Background

Obesity has emerged as a public concern worldwide, as its incidence has been steadily increasing [1]. The Global Burden of Disease Study reported that the estimated worldwide prevalence rates of obesity were 28.8 to 36.9% in men and 29.8 to 38.0% in women between 1980 and 2013 [2], and global death attributable to obesity rapidly increased more than doubling between 1990 and 2017 [3]. People with obesity are at increased risk for cardiovascular diseases, type 2 diabetes, certain cancers, and premature death [4, 5].

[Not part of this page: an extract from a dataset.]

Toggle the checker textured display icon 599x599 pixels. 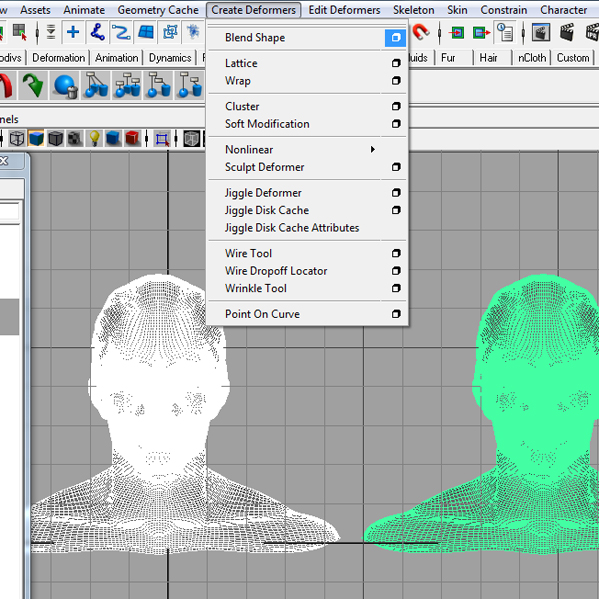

Body mass index is widely used for defining general obesity. The World Health Organization (WHO) recommended a lower cutoff point of body mass index for Asian populations than for Western populations [6], and it reflects the realization that adverse health is associated with a lower body mass index than the WHO criteria for Western countries [7]. Furthermore, recent studies have concluded that waist circumference, waist-to-hip ratio, and waist-to-height ratio better discriminate obesity-related metabolic abnormalities than body mass index [8,9,10]. Therefore, it is necessary to identify the optimal cutoff of obesity indices and to assess the discriminative power for obesity-related health problems in representative Asian populations. In this study, we aimed to evaluate the performance of obesity indices and to determine the optimal cutoff values for obesity indices to discriminate the presence of metabolic abnormalities in middle-aged Koreans. We comparatively investigated five obesity indices, including body mass index, waist circumference, waist-to-hip ratio, waist-to-height ratio, and conicity index, in the analyses.

Method

Study population

The Health Examinees (HEXA) study is a part of the Korea Genome Epidemiology Study (KoGES) [11]. National Health Insurance Corporation (NHIC) covers the entire Korean population for general health screening, and beneficiaries aged over 40 years can biannually receive screening through the national health examination program [12]. Participants in the HEXA study were prospectively recruited from 2004 to 2013 at 38 health examination centers and training hospitals located in 8 regions based on the infrastructural advantage of the national health checkup services funded by the Korea Centers for Disease Control and Prevention [11].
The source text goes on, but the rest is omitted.